Rick: You developed a good on-air rapport with Wendy Snyder and worked with her at two different stations (WLUP & WKQX). You recently did a bunch of shows with her again at WLS, and that chemistry seemed to come right back. What do you think it is about your partnership with Wendy that seems to work so well?

Bill: The thing with Wendy (photo) is very simple. It's me making her laugh, and her making me laugh. We never met 'til our first show together, and it worked instantly. She's just really funny, and has the gift for being real on the air. I learned a lot from her.

Rick: Between the Wendy years and the time you signed on at WLS, you made a couple of other stops on the radio dial--doing high profile morning shows. In the early part of this decade you were teamed up with Melissa Forman for a little while at WLIT. Talk about that experience, and how you feel about it now with the benefit of hindsight.

Bill: So I really was at The Lite, huh? I thought I dreampt that. Well in hindsight, it was two years of playing Feliz Navidad. I shouldn't have been there, it was a total mismatch. They used to research everything to death. One time in a survey they asked their listeners if I was being TOO funny, and 61% said that yes, I was. So they came to me and asked if I could still be funny, but not AS funny. Sure. No problem.

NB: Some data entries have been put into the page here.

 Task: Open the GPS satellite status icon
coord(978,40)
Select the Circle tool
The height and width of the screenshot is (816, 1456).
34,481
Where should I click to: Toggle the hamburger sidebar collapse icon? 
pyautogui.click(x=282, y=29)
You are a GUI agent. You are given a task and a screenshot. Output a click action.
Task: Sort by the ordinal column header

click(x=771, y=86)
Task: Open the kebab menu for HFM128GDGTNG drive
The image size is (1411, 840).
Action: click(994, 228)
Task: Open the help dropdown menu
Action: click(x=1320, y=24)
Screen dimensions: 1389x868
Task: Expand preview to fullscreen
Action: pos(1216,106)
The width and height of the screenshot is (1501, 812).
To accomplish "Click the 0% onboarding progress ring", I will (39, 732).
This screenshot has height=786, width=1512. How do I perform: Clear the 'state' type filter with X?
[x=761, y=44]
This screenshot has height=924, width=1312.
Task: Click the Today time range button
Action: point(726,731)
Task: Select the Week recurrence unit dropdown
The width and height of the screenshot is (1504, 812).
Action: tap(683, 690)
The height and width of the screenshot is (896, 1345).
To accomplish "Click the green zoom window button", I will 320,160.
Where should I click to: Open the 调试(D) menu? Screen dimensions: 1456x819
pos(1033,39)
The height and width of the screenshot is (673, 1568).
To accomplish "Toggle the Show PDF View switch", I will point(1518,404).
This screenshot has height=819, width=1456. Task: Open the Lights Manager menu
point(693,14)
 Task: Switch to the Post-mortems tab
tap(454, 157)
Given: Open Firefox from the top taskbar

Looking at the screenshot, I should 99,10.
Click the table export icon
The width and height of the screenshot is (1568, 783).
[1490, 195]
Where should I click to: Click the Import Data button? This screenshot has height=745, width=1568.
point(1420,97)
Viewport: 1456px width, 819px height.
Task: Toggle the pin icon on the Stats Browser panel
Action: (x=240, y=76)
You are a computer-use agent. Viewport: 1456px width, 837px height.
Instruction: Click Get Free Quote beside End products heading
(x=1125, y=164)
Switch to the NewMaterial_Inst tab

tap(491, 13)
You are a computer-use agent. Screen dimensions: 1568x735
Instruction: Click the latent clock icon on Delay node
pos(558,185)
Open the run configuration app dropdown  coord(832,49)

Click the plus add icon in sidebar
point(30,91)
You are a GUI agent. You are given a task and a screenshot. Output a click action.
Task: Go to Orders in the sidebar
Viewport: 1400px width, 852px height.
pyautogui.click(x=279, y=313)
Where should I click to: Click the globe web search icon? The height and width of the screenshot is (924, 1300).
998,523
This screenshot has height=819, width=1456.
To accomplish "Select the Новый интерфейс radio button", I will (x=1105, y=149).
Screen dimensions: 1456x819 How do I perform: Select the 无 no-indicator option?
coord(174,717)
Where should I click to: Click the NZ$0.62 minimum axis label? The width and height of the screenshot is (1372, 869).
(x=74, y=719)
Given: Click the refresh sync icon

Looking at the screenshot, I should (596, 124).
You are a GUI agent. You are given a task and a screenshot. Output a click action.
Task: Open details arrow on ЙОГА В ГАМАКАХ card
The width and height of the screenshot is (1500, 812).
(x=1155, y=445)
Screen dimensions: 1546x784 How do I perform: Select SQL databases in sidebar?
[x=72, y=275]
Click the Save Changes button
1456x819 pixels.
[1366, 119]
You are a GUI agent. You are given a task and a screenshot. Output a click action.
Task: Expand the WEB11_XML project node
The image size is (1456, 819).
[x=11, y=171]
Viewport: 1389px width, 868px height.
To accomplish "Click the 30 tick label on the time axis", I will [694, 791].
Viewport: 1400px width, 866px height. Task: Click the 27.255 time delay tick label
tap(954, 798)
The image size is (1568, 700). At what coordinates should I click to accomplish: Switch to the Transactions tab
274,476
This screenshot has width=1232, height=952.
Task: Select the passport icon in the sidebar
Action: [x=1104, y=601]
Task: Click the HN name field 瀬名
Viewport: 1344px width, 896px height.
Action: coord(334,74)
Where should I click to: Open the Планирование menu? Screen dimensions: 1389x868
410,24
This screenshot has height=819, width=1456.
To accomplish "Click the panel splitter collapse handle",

Rick: I know quite a few people who were devoted fans of your show at Windy-FM, which you hosted a couple of years ago. I've always thought it must be a little frustrating to host a morning show for Bonneville in Chicago that isn't the Eric & Kathy show because so much time, effort, and money is used to promote them. Did you find that to be the case?


Bill: I can't even begin to tell you how proud I am of the work we did at WNND. I got paired with Jennifer Stephens (photo) and Todd Ganz, and if any of you are ever given your own shows, AND YOU WILL, those are the first two people you want to get. SO...., was it a LITTLE frustrating to have all the time, effort, and money thrown Eric and Kathy's way? Let me say very sarcastically......oh no, not at all.


Rick: Now you're a part of one of the highest rated shows on the radio dial, the Roe Conn show. When I interviewed Roe last year he called you: "the consummate comedic reactor--like a guy carrying a silencer." How would you describe Roe?

Bill: Roe is ..........amazing. If someone mentions Bolivia, he'll tell you who runs it, when they took over, what the gross national product is, what the longitude and latitude are, what year the changed their flag. I should note, he can ONLY do this with Bolivia. I used to listen to Roe all the time when I was at other stations and marveled at not only how much he knows, but how entertainingly he presents it. He does voices. He plays the xylophone. I just wish he'd give up the runway modeling and do radio full time.

Rick: There was a bit of controversy on the show recently when Christina was fired, and then a few months later hired back. How was the show different in her absence?

Bill: I think we all felt like we were punched in the stomach. Actually I think Jim Johnson WAS punched in the stomach. He takes a dangerous route in every day. Honestly Christina adds so much to the show and I can't tell you how many times I'd look to her for reaction, and it wouldn't be there, or there'd be a topic that was perfect for her, and again, she couldn't be in on it. We're all just really glad she's back.

Rick: How do you see your role on the Roe Conn show?


Bill: Well, when I started, most people were mad at me because I wasn't Garry Meier (photo). That is a tough chair to fill. Garry invented the sidekick role in Chicago radio, and I don't know if anyone can do it better. I wasn't brought in to be a partner, like Garry was, I'm more of a role player depending on the situation. Aside from getting my own lines in, I'd say my primary goal everyday is setting Roe up. Leading him, and maybe Jim and Christina, into areas they hadn't thought of. Also at the end of every show, I have to vacuum.

Rick: You've seemingly done it all in radio. Is there anything out there that you still would like to try?

Bill: YES. My dream show would be me, Dr. Milt Rosenbeg, and a monkey. People could call in and talk about whatever they wanted to. Milt would take the high-brow stuff, and the monkey and I would do entertainment stories and sports. Our publicity posters would look like a Darwin chart. I hope no one steals this idea.